[comp.sys.amiga.tech] Ooops, forgot one thing in my Lattice review

dillon@POSTGRES.BERKELEY.EDU (Matt Dillon) (06/30/89)

	Lattice V 5.02 also has 'cpr' ... 'CodePRobe', a debugger.

	I have yet to use it so I can't compare it to Manx's SDB.  And
	anyway I don't have SDB so I guess you are all out of luck on
	comparison by me, but when I do begin using it you can be sure
	of a review.


			-Matt

ddave@pnet02.cts.com (David Donley) (07/03/89)

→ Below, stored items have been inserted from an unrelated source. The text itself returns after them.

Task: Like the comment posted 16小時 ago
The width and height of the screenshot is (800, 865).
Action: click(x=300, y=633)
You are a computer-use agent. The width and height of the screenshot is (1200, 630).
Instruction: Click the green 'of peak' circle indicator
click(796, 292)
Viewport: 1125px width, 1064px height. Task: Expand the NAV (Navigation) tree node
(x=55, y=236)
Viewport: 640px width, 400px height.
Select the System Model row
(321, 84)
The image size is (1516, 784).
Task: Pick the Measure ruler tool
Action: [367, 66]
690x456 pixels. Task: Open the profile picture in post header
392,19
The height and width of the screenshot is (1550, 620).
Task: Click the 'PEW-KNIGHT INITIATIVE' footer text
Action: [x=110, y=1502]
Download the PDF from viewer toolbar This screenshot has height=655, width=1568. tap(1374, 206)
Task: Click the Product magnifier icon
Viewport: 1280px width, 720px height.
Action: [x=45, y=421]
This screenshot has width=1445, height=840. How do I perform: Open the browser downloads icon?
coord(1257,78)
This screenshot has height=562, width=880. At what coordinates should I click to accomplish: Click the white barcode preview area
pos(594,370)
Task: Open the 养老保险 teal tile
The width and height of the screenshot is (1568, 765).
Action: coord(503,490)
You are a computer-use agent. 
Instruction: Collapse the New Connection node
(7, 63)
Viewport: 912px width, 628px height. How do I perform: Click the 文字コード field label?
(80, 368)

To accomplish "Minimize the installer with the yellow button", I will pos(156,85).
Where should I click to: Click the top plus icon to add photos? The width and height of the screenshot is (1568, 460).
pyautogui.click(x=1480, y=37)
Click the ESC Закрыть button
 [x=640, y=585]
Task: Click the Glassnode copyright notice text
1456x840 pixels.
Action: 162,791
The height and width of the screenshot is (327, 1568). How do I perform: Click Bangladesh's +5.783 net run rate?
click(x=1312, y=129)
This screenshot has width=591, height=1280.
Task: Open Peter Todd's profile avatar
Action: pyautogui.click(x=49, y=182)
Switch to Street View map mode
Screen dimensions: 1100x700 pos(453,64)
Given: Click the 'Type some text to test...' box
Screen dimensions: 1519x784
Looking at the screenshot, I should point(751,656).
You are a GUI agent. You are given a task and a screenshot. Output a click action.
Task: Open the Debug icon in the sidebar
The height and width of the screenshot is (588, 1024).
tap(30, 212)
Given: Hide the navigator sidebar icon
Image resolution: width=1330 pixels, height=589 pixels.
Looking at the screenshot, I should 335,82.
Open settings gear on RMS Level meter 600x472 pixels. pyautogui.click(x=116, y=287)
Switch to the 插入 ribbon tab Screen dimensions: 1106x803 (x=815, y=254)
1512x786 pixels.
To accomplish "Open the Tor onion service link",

dillon@POSTGRES.BERKELEY.EDU (Matt Dillon) writes:
>
>	Lattice V 5.02 also has 'cpr' ... 'CodePRobe', a debugger.
>
>	I have yet to use it so I can't compare it to Manx's SDB.  And
>	anyway I don't have SDB so I guess you are all out of luck on
>	comparison by me, but when I do begin using it you can be sure
>	of a review.
>
>
>			-Matt

CPR takes up about 3 times as much memory as the manx SDB, and is slower. 
Lattice turnes a 155K program into a 650K one when you turn on debug, Manx
just adds an extra .DBG file of about 100K.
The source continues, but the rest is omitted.